### [Things to do]
**A)** Answer these from the passage on distracted driving in Nebraska:
(i) Which two factors share the top three spots with distracted driving in serious injury and fatal crashes?
(ii) Does the cell phone ban for drivers with a learner's permit or intermediate license cover hands free devices?
(iii) Whom do the exceptions to the texting law mostly concern?
**B)** Carry on the passage on distracted driving in Nebraska from its last sentence.

+++ Given passage

Nebraska defines distracted driving as driving when the brain is experiencing an increased workload, causing the driver to lose full focus on operating a moving vehicle. When distractions occur, information is processed slower along with reaction times, making crashes more likely to happen. Distracted driving in Nebraska is now among the top three factors in serious injury and fatal vehicle crashes - the other two being speeding and alcohol.
Drivers who have a learner’s permit or an intermediate license are banned from using a cell phone while they are operating a motor vehicle. This ban includes hands free devices. In addition, it is illegal for drivers of all ages and license status to text while driving.
- Drivers with a learner’s permit or intermediate license cannot use a cell phone at all
- Drivers of all ages are banned from texting and driving
There are a few exceptions to the texting law, yet they mostly concern emergency services personnel.

++++++
+++ Data section

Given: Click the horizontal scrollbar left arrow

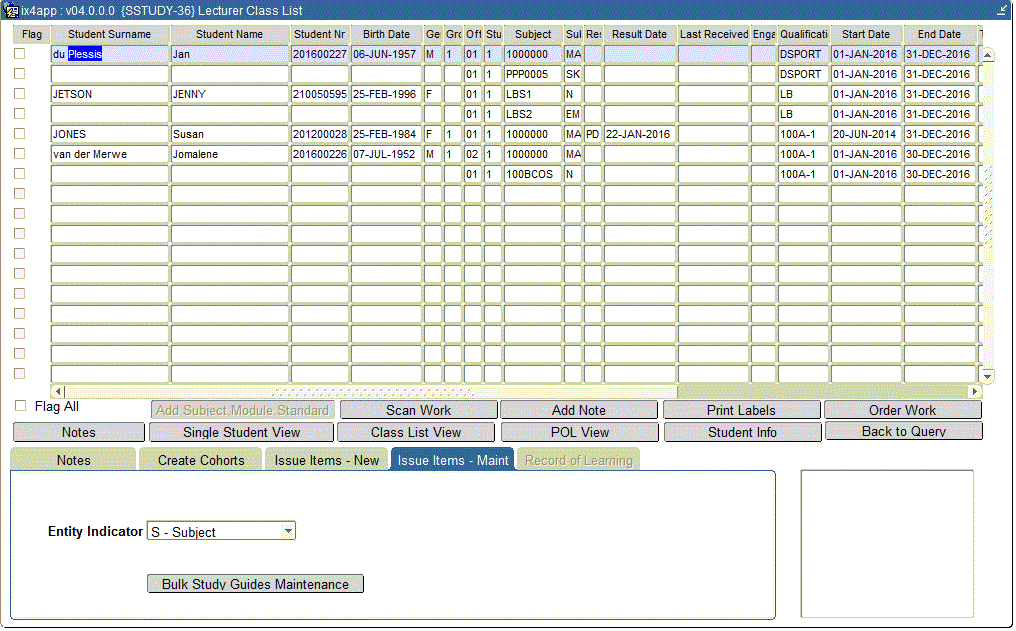Looking at the screenshot, I should click(x=57, y=392).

++++++

### [Answers to this exercise]
**A)**
(i) Speeding and alcohol.
(ii) Yes.
(iii) Emergency services personnel.

**B)**
- A law enforcement officer performing their duty
- A firefighter, emergency medical technician, or someone driving a motor vehicle in an emergency situation
In the State of Nebraska, a police officer cannot pull you over just for texting. There has to be another violation involved. For example, if you are texting someone, not paying attention to the road, and then run a stop sign, a police officer can pull you over for running a stop sign. If they notice that you were texting while running the stop sign, they can give you a ticket for both texting and running the stop sign.
- First offense is $200
- Second offense is $300
- Third and subsequent offenses are $500 and three points on your driver’s license
If you have a regular license, you are free to make cell phone calls while operating a vehicle. However, it is important to still use caution and pull over to the side of the road if need be. Remember, while a police officer cannot pull you over just for texting, if you commit another violation while texting, the fines can add up very quickly. It is important to pay close attention to the road, and if you need to turn off your cell phone to do this, then it is a good idea to turn it off and put it away.